The Treasury and other regulators are taking a closer look at stablecoins. Industry experts are split on the potential impact of their intervention.

By Ryan Morrison

The UK government has proposed new regulations and a safety mechanism for so-called stablecoins that would give the Bank of England power to underwrite certain currencies to safeguard users during a crisis. The need for such protections was highlighted last month, when the value of stablecoin TerraUSD collapsed.

However, industry experts are divided on whether the measures would have an impact on the cryptocurrency markets.

Stablecoin regulation is a "waste of time" experts warn
The plummeting value of so-called stablecoins has piqued regulators interest. (Photo: miniseries/iStock)

In a new consultation paper, HM Treasury highlights the need to manage the risks surrounding crypto-assets and the firms that operate them, particularly those that could impact financial stability. The Treasury first announced plans to regulate stablecoins in April and the new paper outlines how the Bank of England could step in to manage any future collapse of stablecoins.

“Since the initial commitment to regulate certain types of stablecoins, events in crypto-asset markets have further highlighted the need for appropriate regulation to help mitigate consumer, market integrity and financial stability risks,” the consultation paper explains.

• [A run of records]
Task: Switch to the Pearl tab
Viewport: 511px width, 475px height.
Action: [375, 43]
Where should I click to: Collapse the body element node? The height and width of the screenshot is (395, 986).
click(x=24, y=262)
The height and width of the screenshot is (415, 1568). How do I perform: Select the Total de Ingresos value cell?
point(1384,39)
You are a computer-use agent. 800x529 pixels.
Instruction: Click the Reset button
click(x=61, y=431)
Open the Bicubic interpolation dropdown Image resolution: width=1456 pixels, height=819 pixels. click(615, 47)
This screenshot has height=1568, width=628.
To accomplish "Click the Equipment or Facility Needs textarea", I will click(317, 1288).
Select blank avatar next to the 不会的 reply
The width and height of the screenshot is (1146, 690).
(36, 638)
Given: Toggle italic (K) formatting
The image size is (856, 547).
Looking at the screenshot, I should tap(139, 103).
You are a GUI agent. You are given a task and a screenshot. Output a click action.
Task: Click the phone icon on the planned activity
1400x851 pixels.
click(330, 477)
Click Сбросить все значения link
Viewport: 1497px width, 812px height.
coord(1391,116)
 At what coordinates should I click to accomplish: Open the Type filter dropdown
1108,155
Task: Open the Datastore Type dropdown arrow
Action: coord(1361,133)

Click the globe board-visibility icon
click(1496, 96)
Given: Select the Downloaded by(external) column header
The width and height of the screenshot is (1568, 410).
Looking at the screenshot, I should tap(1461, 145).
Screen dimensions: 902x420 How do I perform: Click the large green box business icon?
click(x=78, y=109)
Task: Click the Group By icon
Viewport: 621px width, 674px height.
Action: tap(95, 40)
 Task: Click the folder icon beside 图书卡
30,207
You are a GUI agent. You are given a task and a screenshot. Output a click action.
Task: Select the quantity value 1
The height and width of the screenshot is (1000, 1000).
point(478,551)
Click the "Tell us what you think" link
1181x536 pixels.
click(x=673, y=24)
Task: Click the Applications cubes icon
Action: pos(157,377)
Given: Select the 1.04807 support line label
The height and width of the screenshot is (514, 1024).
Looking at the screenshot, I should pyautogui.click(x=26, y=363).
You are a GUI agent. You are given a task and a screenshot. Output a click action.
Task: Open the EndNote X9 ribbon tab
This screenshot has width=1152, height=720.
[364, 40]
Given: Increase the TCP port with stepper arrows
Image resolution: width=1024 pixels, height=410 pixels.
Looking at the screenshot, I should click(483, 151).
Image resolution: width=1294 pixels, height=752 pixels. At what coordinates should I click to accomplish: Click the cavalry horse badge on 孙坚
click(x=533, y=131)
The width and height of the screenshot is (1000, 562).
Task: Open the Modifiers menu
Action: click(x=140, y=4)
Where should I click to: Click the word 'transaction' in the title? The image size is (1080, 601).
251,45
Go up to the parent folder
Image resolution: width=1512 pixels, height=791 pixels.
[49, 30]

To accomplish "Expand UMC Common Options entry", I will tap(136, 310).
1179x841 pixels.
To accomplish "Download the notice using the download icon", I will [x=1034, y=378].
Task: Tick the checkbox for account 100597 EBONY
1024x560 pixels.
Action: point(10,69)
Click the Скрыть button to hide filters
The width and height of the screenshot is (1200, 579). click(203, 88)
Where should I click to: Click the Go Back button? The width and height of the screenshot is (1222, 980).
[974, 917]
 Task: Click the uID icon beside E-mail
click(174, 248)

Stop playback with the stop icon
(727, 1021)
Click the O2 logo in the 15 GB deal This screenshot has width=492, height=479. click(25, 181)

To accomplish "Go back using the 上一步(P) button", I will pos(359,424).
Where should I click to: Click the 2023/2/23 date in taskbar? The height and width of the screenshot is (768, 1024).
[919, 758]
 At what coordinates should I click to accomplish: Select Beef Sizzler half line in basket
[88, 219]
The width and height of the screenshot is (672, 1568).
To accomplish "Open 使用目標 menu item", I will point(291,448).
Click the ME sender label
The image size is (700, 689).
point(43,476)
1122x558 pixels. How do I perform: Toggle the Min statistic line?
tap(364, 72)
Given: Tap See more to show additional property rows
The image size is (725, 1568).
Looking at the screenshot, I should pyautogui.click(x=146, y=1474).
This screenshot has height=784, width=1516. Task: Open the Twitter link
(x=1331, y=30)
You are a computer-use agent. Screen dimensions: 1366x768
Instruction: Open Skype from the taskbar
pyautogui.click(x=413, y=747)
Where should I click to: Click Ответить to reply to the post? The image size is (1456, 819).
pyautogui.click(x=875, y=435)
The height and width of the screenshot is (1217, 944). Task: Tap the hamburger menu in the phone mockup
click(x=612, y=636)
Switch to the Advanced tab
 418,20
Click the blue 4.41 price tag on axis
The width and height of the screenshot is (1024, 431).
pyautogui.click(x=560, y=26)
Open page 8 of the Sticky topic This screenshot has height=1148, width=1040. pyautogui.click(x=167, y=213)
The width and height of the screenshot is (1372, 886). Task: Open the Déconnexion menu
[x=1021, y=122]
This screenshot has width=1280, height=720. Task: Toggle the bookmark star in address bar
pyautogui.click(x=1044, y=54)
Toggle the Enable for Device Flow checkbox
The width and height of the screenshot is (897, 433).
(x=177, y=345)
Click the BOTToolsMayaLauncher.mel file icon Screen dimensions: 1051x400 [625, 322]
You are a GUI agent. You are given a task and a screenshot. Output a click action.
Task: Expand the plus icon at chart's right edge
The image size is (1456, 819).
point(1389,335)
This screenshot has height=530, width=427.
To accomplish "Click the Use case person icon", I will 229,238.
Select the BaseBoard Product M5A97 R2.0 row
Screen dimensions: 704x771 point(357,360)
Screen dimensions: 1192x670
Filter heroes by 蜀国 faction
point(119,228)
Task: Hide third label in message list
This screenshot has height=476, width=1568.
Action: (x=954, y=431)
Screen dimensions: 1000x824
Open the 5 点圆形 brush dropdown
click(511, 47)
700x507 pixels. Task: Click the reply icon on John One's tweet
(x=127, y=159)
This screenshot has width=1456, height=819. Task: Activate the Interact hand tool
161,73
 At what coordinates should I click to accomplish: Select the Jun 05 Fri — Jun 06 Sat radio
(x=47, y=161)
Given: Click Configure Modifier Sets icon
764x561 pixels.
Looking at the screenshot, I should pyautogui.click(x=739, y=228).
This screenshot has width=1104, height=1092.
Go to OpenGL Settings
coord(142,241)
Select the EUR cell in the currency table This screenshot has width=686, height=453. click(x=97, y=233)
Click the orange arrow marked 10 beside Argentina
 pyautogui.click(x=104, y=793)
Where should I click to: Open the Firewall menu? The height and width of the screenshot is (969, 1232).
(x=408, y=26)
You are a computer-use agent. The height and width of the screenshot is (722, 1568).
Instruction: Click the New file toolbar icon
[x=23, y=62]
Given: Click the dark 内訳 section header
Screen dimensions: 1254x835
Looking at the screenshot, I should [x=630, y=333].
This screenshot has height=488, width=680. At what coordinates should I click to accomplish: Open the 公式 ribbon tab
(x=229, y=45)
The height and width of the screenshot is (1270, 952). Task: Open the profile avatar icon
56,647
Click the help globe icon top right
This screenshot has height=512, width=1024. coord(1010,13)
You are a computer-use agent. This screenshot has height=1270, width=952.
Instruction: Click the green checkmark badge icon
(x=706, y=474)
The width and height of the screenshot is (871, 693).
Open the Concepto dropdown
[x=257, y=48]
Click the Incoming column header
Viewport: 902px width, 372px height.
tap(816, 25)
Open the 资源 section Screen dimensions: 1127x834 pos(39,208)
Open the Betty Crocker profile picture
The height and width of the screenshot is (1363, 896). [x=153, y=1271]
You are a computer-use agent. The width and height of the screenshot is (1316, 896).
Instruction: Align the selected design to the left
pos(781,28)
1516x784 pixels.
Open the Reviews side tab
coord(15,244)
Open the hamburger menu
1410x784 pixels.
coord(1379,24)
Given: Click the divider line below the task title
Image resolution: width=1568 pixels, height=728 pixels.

• [DIRECTIONS]
a - Update the stablecoin article's text starting at "The Treasury and" and ending at "stablecoin TerraUSD collapsed." so that "Exchequer" takes the place of "Treasury".
b - Quote the lines of the listing word for word, starting at the line containing "Open the 资源" and ending at the line containing "coord(15,244)".

• [WRITTEN ANSWERS]
a -
The Exchequer and other regulators are taking a closer look at stablecoins. Industry experts are split on the potential impact of their intervention.

By Ryan Morrison

The UK government has proposed new regulations and a safety mechanism for so-called stablecoins that would give the Bank of England power to underwrite certain currencies to safeguard users during a crisis. The need for such protections was highlighted last month, when the value of stablecoin TerraUSD collapsed.

b -
Open the 资源 section Screen dimensions: 1127x834 pos(39,208)
Open the Betty Crocker profile picture
The height and width of the screenshot is (1363, 896). [x=153, y=1271]
You are a computer-use agent. The width and height of the screenshot is (1316, 896).
Instruction: Align the selected design to the left
pos(781,28)
1516x784 pixels.
Open the Reviews side tab
coord(15,244)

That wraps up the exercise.